Durante mucho tiempo, mi ignorancia me mantenía convencido del lugar común de que los ingleses hablan un “inglés” más puro y, por lo tanto, más inteligible. No tenía en cuenta las miles de películas norteamericanas (y ahora series, gracias al cable) vistas. La experiencia en la Feria me enseñó, sabiamente, que es al revés, o a mí me resulta al revés: a los norteamericanos les entiendo casi todo y a los ingleses casi nada. La pronunciación de los primeros me parece cristalina, casi resaltan cada palabra para que yo trate de entenderlas; los ingleses, en cambio, hablan desde algún lugar situado entre su nuca y su nariz, y las palabras parecen deslizarse unas sobre otras, como para formar una palabra... alemana. ¿A esto se lo llama “nasal”? La denominación se queda corta.
Un ejemplo.
Helen es una inglesa delgada y nerviosa, que habla con un acento, sí, “nasal” y a una velocidad inmisericorde. Ante ella, dudo del famoso aserto de Hitchcock, a quien le gustaban las inglesas rubias, aparentemente frías pero, según él, capaces de “manotearte la bragueta en un taxi”. No me imagino a Helen en esa situación.
Nos muestra, y nos explica uno por uno, los libros que su editorial ha publicado el año anterior, y los proyectos para el siguiente. Habla como una máquina descompuesta, es imparable. Sé que mi compañero la entiende (y la conoce) mejor que yo, pero también sé que cualquiera se cansa y deja de escuchar luego de algunos minutos de su cháchara automática y monocorde. ¡Si los libros hablan por sí mismos...! Nosotros, igualmente, tratamos de no perdernos del todo y le pedimos de vez en cuando que nos mande alguna muestra: “Send me a copy”; por suerte, eso la obliga a dejar de hablar un par de segundos y tomar nota, taquigráfica.
En un momento dado, mi compañero le pregunta el porqué del título de una colección, y ella, que no esperaba la pregunta, es decir, cuyo discurso a chorros no preveía una interrupción en ese preciso momento, pregunta a su vez: “Why do you ask?” (¿Por qué preguntas?).
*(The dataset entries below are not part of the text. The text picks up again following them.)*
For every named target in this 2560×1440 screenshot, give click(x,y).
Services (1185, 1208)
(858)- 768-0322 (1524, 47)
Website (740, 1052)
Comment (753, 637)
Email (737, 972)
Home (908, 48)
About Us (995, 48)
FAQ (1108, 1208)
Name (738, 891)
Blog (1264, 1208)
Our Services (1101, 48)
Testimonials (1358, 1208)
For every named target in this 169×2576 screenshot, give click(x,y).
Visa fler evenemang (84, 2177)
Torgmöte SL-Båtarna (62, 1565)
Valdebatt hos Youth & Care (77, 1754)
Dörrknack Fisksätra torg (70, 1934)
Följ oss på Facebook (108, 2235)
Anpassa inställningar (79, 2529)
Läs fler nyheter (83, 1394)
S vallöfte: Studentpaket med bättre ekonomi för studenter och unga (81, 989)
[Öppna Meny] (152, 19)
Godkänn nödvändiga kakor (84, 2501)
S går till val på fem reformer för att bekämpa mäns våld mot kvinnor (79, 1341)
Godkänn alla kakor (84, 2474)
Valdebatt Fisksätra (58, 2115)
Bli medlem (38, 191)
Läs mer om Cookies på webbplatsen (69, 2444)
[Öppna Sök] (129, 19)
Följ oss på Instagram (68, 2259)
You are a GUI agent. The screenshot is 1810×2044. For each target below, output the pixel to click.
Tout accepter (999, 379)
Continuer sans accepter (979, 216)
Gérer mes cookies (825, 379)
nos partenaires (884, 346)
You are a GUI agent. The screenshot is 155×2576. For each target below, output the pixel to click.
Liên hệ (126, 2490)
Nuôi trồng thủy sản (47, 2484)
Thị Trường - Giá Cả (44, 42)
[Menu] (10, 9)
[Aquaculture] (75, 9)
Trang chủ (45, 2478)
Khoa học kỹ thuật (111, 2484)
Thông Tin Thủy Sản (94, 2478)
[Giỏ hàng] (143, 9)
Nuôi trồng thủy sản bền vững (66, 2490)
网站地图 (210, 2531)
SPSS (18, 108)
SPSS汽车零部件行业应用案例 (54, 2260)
Mi compañero no entiende y le devuelve el libro sin contestarle; ella se queda, como se dice, “cortada”. No se da cuenta de que él no ha entendido su pregunta —que había sonado como una sola palabra sin ninguna entonación, algo así como “waiuás”— y cree que tal vez ha dicho algo malo... Sólo yo noto la esencia del momento, cuya módica tensión, por otra parte, se diluye enseguida. Le susurro a mi compañero “Te preguntó por qué preguntabas”, y ese juego de palabras involuntario reordena mal o bien la situación.